I think the fundamental disconnect here between people who appreciate abstraction and those who are seemingly in perpetual fear of it is that we rarely guide engineers on how to make good abstractions.

You hear complaints ad nauseam about how abstractions are always leaky, they are confusing, etc. And yet here I am typing this into a text box displayed in a web browser running on top of an operating system and countless libraries, rendered from a mix of content of HTML, Javascript, and CSS source which was delivered over TLS-wrapped HTTP using TCP sockets routed over an IPv4 connection which was repeatedly translated back and forth into Ethernet frames, all on a machine which schedules the execution of binary blobs compiled from a multitude of languages to the AArch64 instruction set onto any number of virtual cores while carefully managing resources like permanent storage, processor cache, random-access memory, guided by electrical signals from a keyboard which are decoded into meaningful glyphs according to my configured layout and character set, all displayed upon an OLED film based upon an HDMI-encoded signal transmitted over a bundle of wires.

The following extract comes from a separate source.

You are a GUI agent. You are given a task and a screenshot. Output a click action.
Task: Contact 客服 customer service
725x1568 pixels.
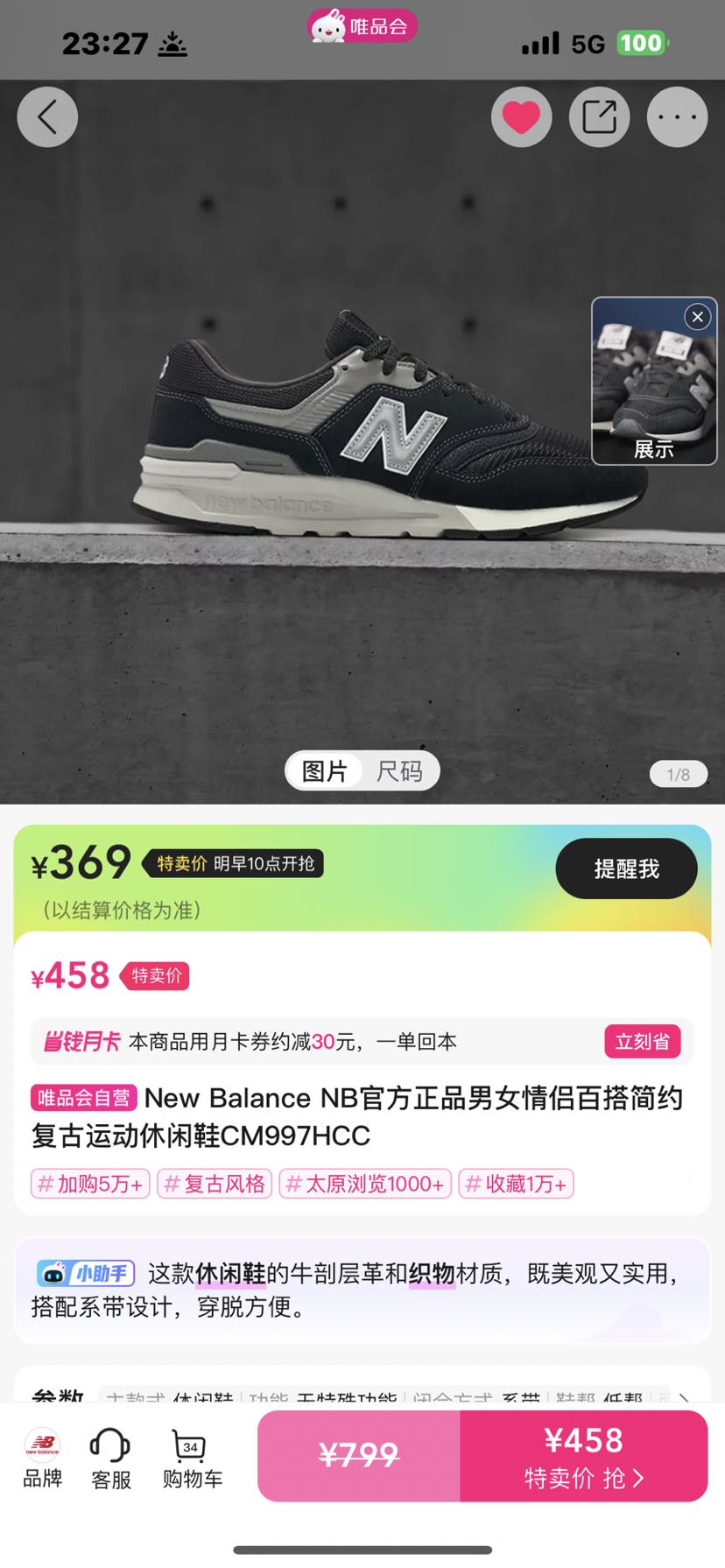point(111,1458)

Which is to say we spend every day comfortably resting upon a truly mind-boggling tower of abstraction layers which—for the most part—work pretty well. So not only clearly can it be done, but it also must be done in order to provide anything like the computing experiences we expect and rely on in day to day life.

Rather than shy from abstraction because bad abstractions are bad, we should spend more effort on learning how to design and promote good abstractions, since they are something upon which our entire profession is inescapably built.